** WHAT TO DO **
Rewrite the rows below, switching every "badge" to "label" and leaving everything else unchanged.

** PROVIDED ENTRIES **
☆ ☆ ☆ ☆ ☆

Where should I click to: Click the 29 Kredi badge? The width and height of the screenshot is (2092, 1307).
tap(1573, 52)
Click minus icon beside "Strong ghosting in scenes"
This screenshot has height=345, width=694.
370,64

☆ ☆ ☆ ☆ ☆

** SOLUTION FOR THIS TASK **
Where should I click to: Click the 29 Kredi label? The width and height of the screenshot is (2092, 1307).
tap(1573, 52)
Click minus icon beside "Strong ghosting in scenes"
This screenshot has height=345, width=694.
370,64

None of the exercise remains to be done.